Too much telehealth ‘fraught with danger’ for rheumatologists: Prof. Peter Nash

Medicopolitical

By Geir O'Rourke

11 Aug 2022

Excessive reliance on telemedicine is dangerous in rheumatology and a return to regular face-to-face care is needed as soon as possible, a local expert is arguing.

In a strongly-worded paper, Professor Peter Nash has also called for an accounting of the “number needed… per adverse event” via telehealth, pointing to the risks of prescribing potentially toxic antirheumatic therapy in the absence of adequate physical examinations.

Published last week, his editorial stressed there was “no doubt” that telehealth had been vital during the COVID-19 pandemic with its real barriers to in-person care.

It was also clear based on recent research that greater than 60% of patients found telemedicine more convenient than coming in for a physical consultation, the Queensland rheumatologist said.

“Preventing delayed diagnosis of time-critical disease from acute vasculitis to septic complications from therapy as well as monitoring and assessing response to already commenced therapy is important and telehealth played an important role,” he wrote in Joint Bone Spine.

His editorial was in response to a small French study showing that smartphone telehealth consultations by rheumatologists were a cost effective way of initiating DMARD treatment for rheumatoid arthritis patients with uncontrolled disease, resulting in similar health outcomes at a lower cost than conventional monitoring.

However, Professor Nash, Director of the Rheumatology Research Unit at Griffith University, Queensland, warned that initiating DMARDs without regular face-to-face monitoring was “fraught with danger”.

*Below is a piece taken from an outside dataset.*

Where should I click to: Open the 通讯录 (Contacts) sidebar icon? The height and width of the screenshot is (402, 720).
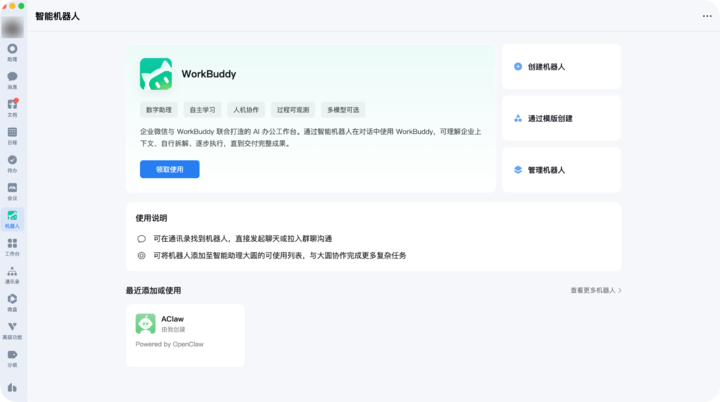[x=12, y=275]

“It is straightforward to diagnose and commence appropriate therapy such as methotrexate in a patient with a strongly positive anti-CCP ab who has an acute onset of painful symmetrical polyarthritis.”

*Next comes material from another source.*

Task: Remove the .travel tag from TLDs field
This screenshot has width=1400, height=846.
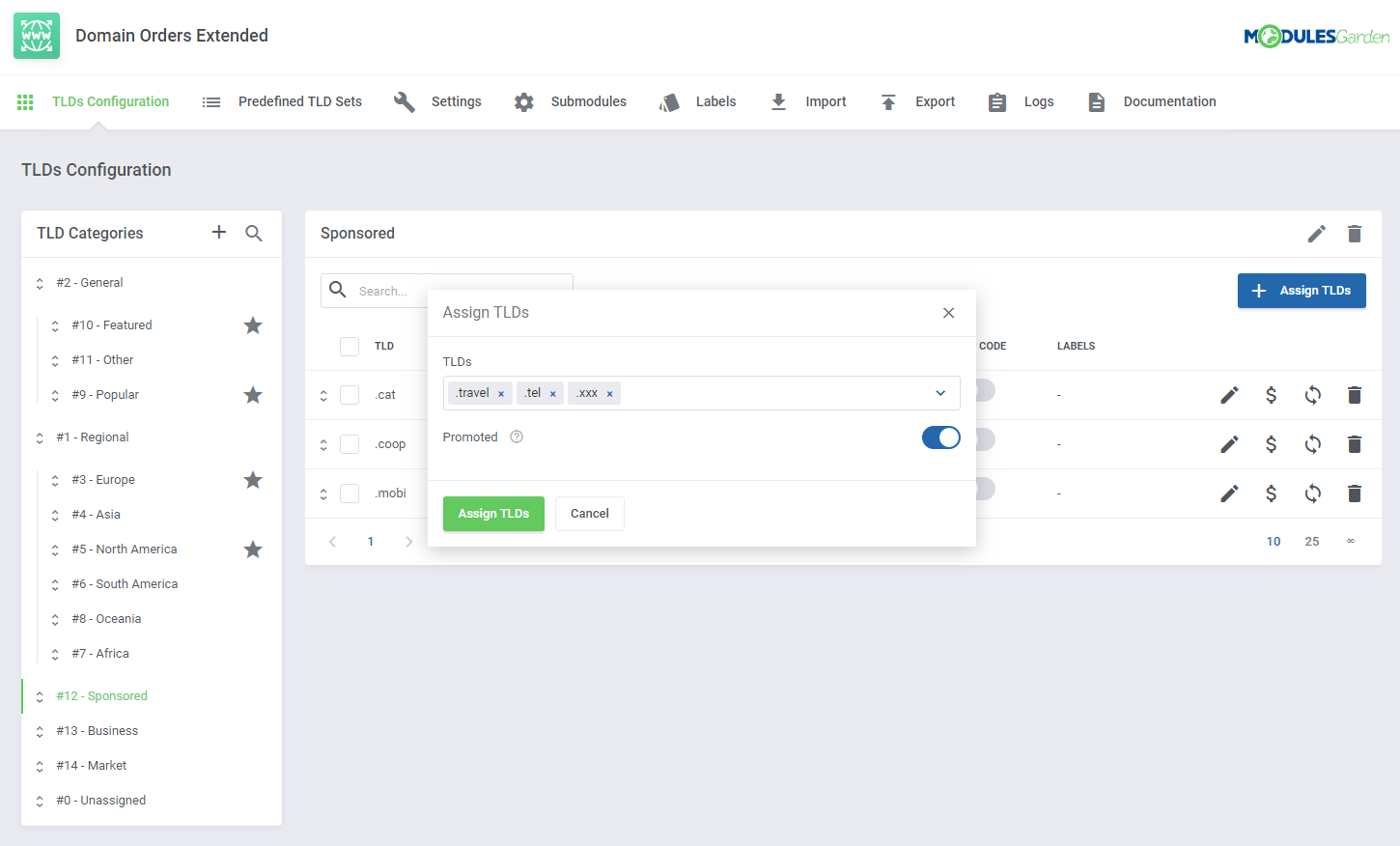Action: pos(501,394)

“However, if the examination revealed bibasal pulmonary crackles or an enlarged liver with signs of chronic liver disease or a peripheral vasculitic rash, choice of therapy would be significantly impacted indeed dangerous choices could be avoided by physical examination.”

He noted that while clinicians are familiar with concepts like ‘number needed to treat’ (NNT) to achieve remission or low disease activity or ‘number needed to harm’ per serious adverse event, “perhaps number ‘needed to be treated by telehealth’ per missed serious pathology or incorrect assessment in the absence of an adequate examination is just as important”.

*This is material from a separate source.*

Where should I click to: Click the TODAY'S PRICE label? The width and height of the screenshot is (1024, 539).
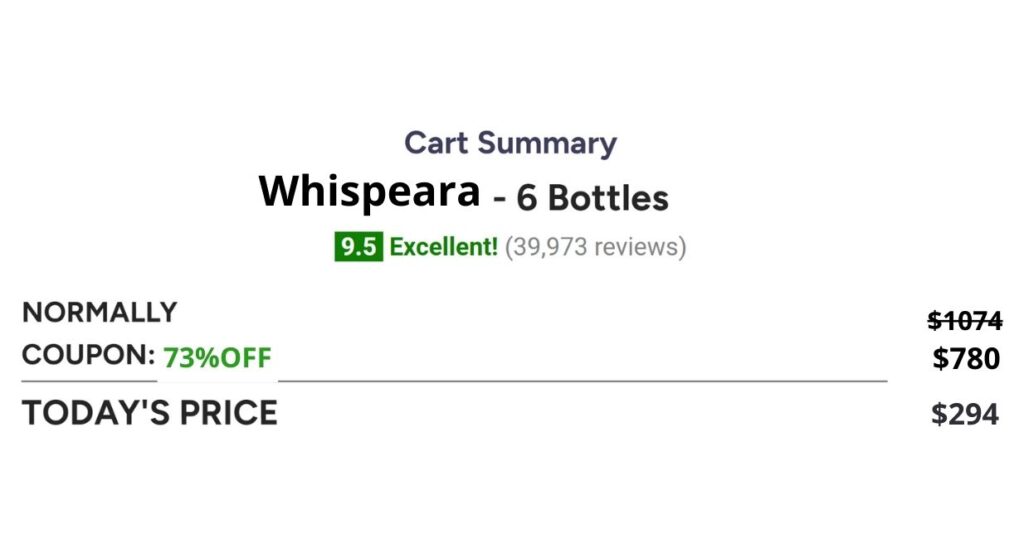[150, 413]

“Our patients deserve to be managed by physicians expert in rheumatic diseases aided appropriately by other health care professionals… and not by rheumatoidarthrologists with an iPhone,” he concluded.

It comes amid ongoing debate over the place of telehealth in Australian specialist care, particularly when conducted via phone rather than video, with health officials arguing phone offers “inferior information transfer” compared to other media.

As a result, the Federal Government scaled back Medicare item numbers for specialist telehealth consultations two months ago, limiting consultant physicians to video consults for all but minor attendances.

Official MBS statistics for specialist initial attendances (equivalent to item 110) had previously showed 685,000 had been provided over the phone since the item became available, compared to 189,000 over video.

Some 5.3 million had been provided face-to-face over the same period.